Ficar doente, envolve várias mudanças na rotina. Uma das minhas mudanças foi ganhar um cartão de milhagem nos laboratórios. Se, hipoteticamente, cada exame fosse convertido em 5 pontos de milhas (já estou na categoria cliente Platinum), até o final do ano eu poderia viajar para Paris ida e volta na executiva. Eu já saí da primeira consulta com tanto pedido de exame, que quase me arrependi de não ter levado uma mala de mão pra carregar. Tá, rolou um certo exagero, uma Eco Bag resolveria. O Dr. XY desenrolou pra eu conseguir agendar mamografia, ultrassom de abdome, ultrassom pélvico, biópsia de mama e ressonância magnética no mesmo dia. Tão vendo? Mais um motivo pra eu adorar o Dr. XY, apesar dele testar minhas coronárias com tanta frequência. 

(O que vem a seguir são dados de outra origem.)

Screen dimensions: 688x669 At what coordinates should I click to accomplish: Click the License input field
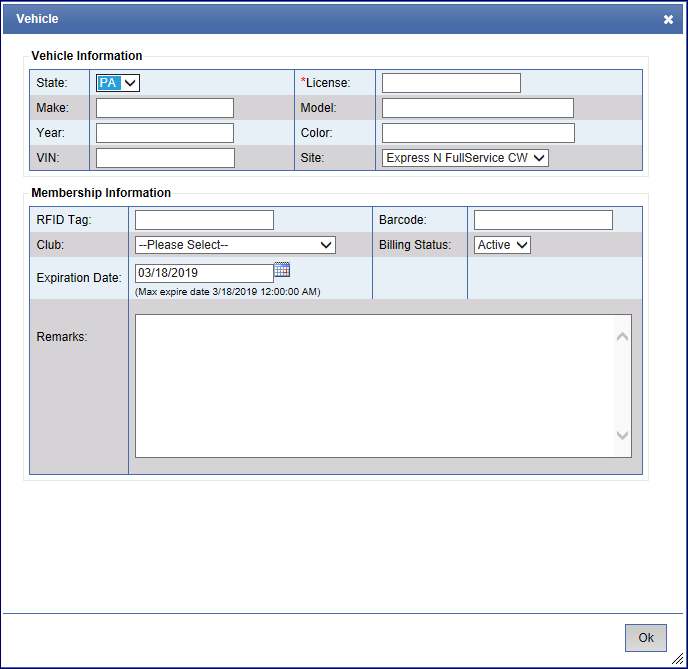451,83
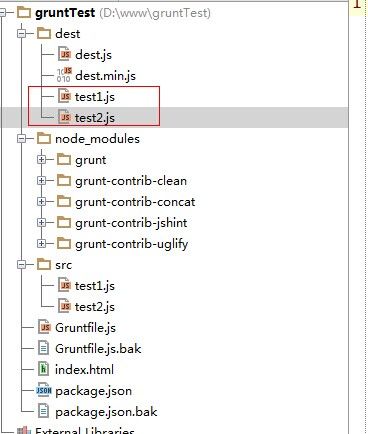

Na primeira terça-feira de abril, cheguei às 7h da manhã no CDPI do Leblon, desta vez acompanhada pela Cláudia. Fiquei lá, resiliente, indo de um lado pro outro vestida com um hobby de viscose, cumprindo todas as etapas sem reclamar. O ápice da manhã foi a mamografia de controle pós biópsia. Realmente uma experiência indescritível ter o peito esmagado em vários ângulos diferentes, depois de terem sido retirados cinco fragmentos e colocado um clipe metálico. A palavra "paciente" nunca fez tanto sentido pra mim. Às 14:30, saímos de lá suplicando por comida e paramos no Jobi pra um carinho na alma. 

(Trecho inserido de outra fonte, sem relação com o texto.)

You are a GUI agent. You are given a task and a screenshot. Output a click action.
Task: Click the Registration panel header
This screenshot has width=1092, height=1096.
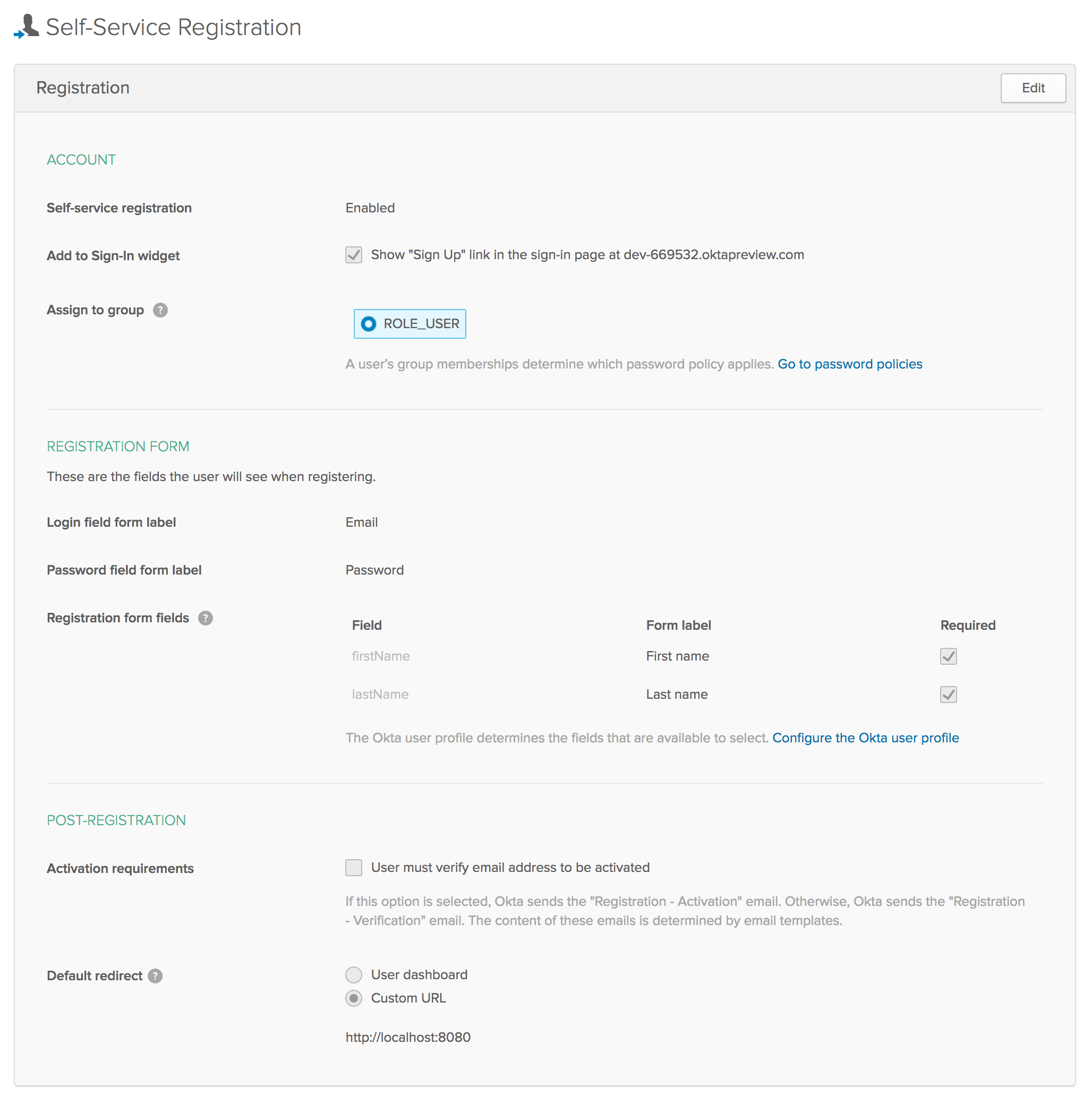[x=83, y=88]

Na segunda consulta com o Dr. XY, ele me disse que nāo pensaria em uma doença metastática, a não ser que as minhas provas de função hepática viessem muito alteradas. Bom, lá pelas tantas dessa maratona de exames, eu estava absolutamente de saco cheio de tantas idas a laboratório, e resolvi solicitar coleta domiciliar pros exames de sangue pré QT. 

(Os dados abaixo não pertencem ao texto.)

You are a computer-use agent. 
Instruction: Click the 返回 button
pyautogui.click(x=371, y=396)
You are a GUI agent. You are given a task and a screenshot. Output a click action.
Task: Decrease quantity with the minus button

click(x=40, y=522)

Corta! Sexta-feira, tarde quente e eu em casa desenrolando o agendamento do último exame que um médico pode querer fazer na vida. PET Scan é heavy metal raiz, todo mundo sabe que o prognóstico depende dele. Por isso, é complicado ficar perguntando o resultado de um PET Scan. Imaginem se  alguém pergunta: "E aí, quanto tempo de vida você tem? Você está mais ou menos ferrada?". Recapitulando, estava naquela tarde quente, pedindo autorização pro agendamento do PET, quando meu telefone tocou. "Dra Juliana, aqui é do laboratório Lâmina. A senhora realizou uma coleta domiciliar conosco e gostaríamos de solicitar uma recoleta, pois o resultado do seu coagulograma veio muito alterado". Aaaaah, cara! Pelamordedeus, bicho! Lá estavam as provas de função hepática alteradas...dessa vez eu pensei que nem fosse dar tempo de fazer o carnê do SINAF. Agendei a recoleta pra segunda seguinte, e passei as piores 72 horas da minha vida estudando todas as causas possíveis praquelas alterações. Segunda à noite, liberaram o novo resultado: tudo normal. Toca comemorar que tudo não passava de um erro de laboratório, associado ao raciocínio prejudicado dessa que vos fala, que perdeu todo o bom senso clínico naquele final de semana. Paciente é paciente, tudo meio doido, mesmo quando é médico.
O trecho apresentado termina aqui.